Dans sa description de ces années de tensions et de violence, M. Lemoine a inlassablement approfondi son enquête, et son ouvrage offre de nombreux outils qui permettent d’appréhender avec nuance la réalité sociale et politique du Venezuela. Il fournit notamment des informations particulièrement précieuses sur le fonctionnement des « colectivos » chavistes, ou sur les divers programmes de développement élaborés par le gouvernement, ou sur les causes des pénuries, ou encore sur le fonctionnement des institutions démocratiques qui tentent de sauvegarder, malgré les sabotages de l’opposition, le fonctionnement de l’état de droit et le respect de la constitution, autant de chapitres qu’il serait trop long de synthétiser ici.
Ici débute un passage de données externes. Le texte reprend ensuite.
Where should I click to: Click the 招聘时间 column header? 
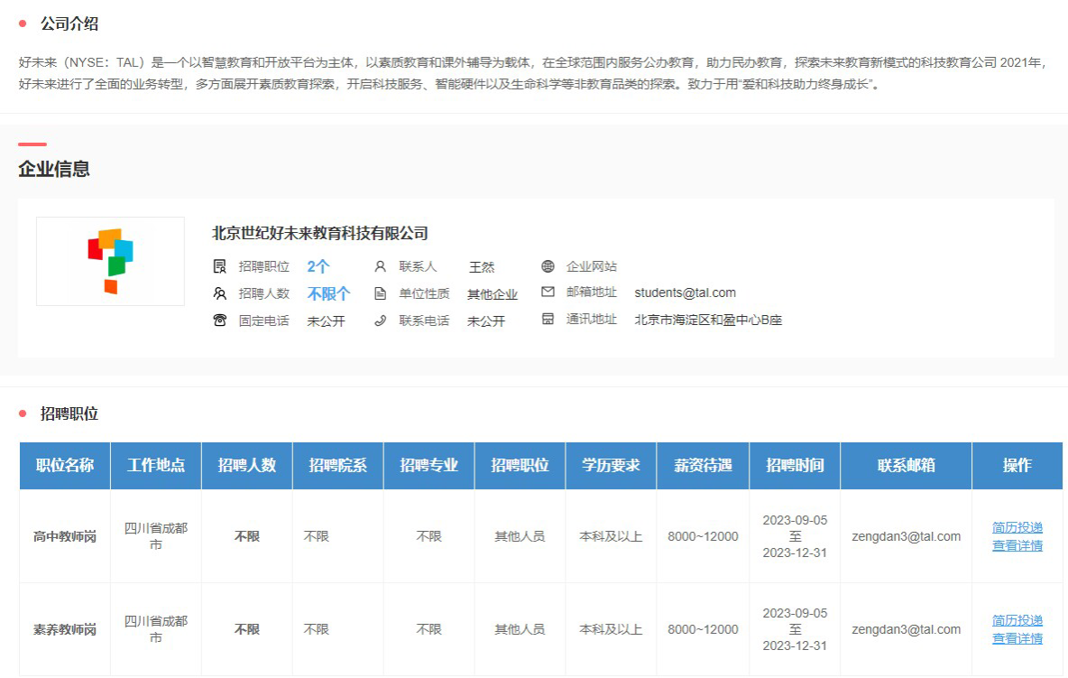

Mais ce que M. Lemoine met particulièrement en évidence dans son ouvrage, c’est l’attitude stupéfiante de la presse internationale et de ses soi-disant experts, unanimement hostiles au gouvernement de N. Maduro et favorables aux dirigeants de l’opposition. Se contentant généralement de recopier les articles de la presse de droite latino-américaine, les communiqués de l’opposition vénézuélienne ou les tweets de la Maison Blanche, journaux et médias européens se singularisent surtout par une profonde paresse journalistique, et une incapacité alarmante à pratiquer ce qui devrait faire l’essence de la profession : l’investigation, le décryptage et la recherche de la vérité. Il est à espérer que le livre de M. Lemoine, par la richesse de ses analyses, pourra apporter un peu de lucidité au sein de cette sinistre entreprise de formatage de l’opinion publique.
[1] Montreuil, Le Temps des Cerises, 2019-536 pp. 22 €.
[2]Voir M. Lemoine, Les enfants cachés du Général Pinochet. Précis de coups d’état modernes et autres tentatives de déstabilisation, Paris, Editions Don Quichotte, 2015.